“什麽戰爭不戰爭的,和平年代哪來的戰爭。”
就在秦曉晨有些詫異凝視我的時候,虛掩的門外傳來了母親的聲音。
聽聲音,她的情緒已經好了許多。
緊接著就就被推開了。
我連忙將書信和《刑獄錄》藏在身後。
“邢姨,我都聞到了麻婆豆腐的味道,好餓啊。”秦曉晨想一個少女一樣奔奔跳跳的衝到老媽的身邊,拉著她的胳膊,抿著嘴笑。

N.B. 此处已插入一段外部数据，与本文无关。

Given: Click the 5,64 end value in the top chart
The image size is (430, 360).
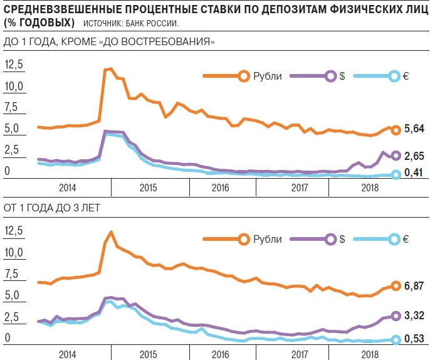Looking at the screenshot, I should (414, 129).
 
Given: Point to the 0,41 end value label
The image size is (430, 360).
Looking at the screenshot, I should (414, 175).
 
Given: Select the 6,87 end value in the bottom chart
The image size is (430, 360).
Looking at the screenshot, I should (414, 286).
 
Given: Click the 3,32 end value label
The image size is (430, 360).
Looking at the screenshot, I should (414, 316).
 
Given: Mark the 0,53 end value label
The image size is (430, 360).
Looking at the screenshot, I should (414, 340).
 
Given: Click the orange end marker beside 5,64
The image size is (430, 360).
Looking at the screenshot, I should (396, 130).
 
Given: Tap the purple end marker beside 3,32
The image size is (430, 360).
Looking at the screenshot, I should (396, 316).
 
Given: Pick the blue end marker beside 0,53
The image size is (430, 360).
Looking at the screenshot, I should (396, 340).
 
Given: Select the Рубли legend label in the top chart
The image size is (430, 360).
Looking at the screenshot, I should (268, 76).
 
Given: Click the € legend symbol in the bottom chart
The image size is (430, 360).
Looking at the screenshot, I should (406, 239).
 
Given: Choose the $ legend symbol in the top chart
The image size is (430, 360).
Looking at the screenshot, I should (343, 76).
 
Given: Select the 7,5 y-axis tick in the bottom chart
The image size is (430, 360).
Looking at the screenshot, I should (13, 274).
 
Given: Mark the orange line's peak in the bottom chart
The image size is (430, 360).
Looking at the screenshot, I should (111, 232).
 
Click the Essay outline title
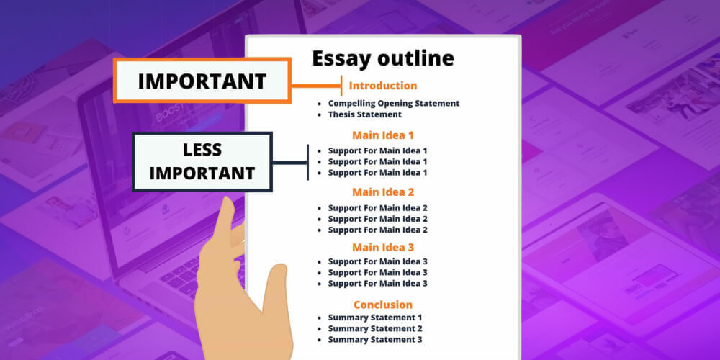pos(382,58)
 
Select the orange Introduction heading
pos(382,86)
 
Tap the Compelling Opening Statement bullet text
pos(393,103)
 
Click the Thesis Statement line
pos(364,114)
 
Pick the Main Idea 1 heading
pos(382,135)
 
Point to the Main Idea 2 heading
pos(382,192)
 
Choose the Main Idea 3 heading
pos(382,247)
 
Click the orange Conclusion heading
pos(382,305)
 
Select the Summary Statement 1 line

那一刹那,我有些慌神,仿佛回到了大一剛剛入校那天看到秦曉晨的時間。那時候的秦曉晨並沒有如此的雷厲風行,一頭短發的英姿颯爽,而是一個長發飄飄,穿著連衣裙的少女,嘴角永遠帶著笑。
隻是警校的那些年,卻不知道她究竟經曆了什麽,在大二的時候就變了,經過大學時光和這兩年刑警隊的磨練,讓她變成了現在這個樣子。

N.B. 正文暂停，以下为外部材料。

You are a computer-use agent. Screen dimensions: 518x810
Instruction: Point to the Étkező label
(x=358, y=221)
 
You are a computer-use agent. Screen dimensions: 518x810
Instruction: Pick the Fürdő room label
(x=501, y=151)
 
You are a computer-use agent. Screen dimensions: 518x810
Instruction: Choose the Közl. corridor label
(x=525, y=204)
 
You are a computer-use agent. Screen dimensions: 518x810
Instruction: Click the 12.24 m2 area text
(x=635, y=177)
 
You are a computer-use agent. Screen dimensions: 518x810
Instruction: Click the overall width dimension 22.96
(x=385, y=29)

隻是我能感覺到,她的高冷颯爽,和我的事不關己高高掛起一樣,都是在掩蓋自己的脆弱。
摸著背後的《刑獄錄》,我突然感覺到自己的血液在快速的翻滾,似乎那個陽光的,積極向上的,嫉惡如仇的刑十三正在回來。
或許,這一頓飯就是風水嶺吧。
都記不得什麽時候和老媽坐在一個桌子上吃飯了。老媽對秦曉晨很熱情,尤其是這兩年老邢去世之後,恐怕都是秦曉晨在替我盡孝。
一桌子菜,歡愉的時光很短暫。
下午四點十分的樣子,正在和老媽聊八卦的秦曉晨的電話響了。
我瞥了一眼,是金隊的電話。
秦曉晨的麵色微微一沉,去陽台接了電話。
母親是一個聰明的女人,自從老邢在刑警隊開始工作,這樣的工作電話已經讓她有了一定的自覺性。
“曉晨,吃飽沒?”
“邢姨,你看我的肚子都鼓起來了,一頓飯絕對胖三斤哦。”秦曉晨搓著自己警服下的肚子說。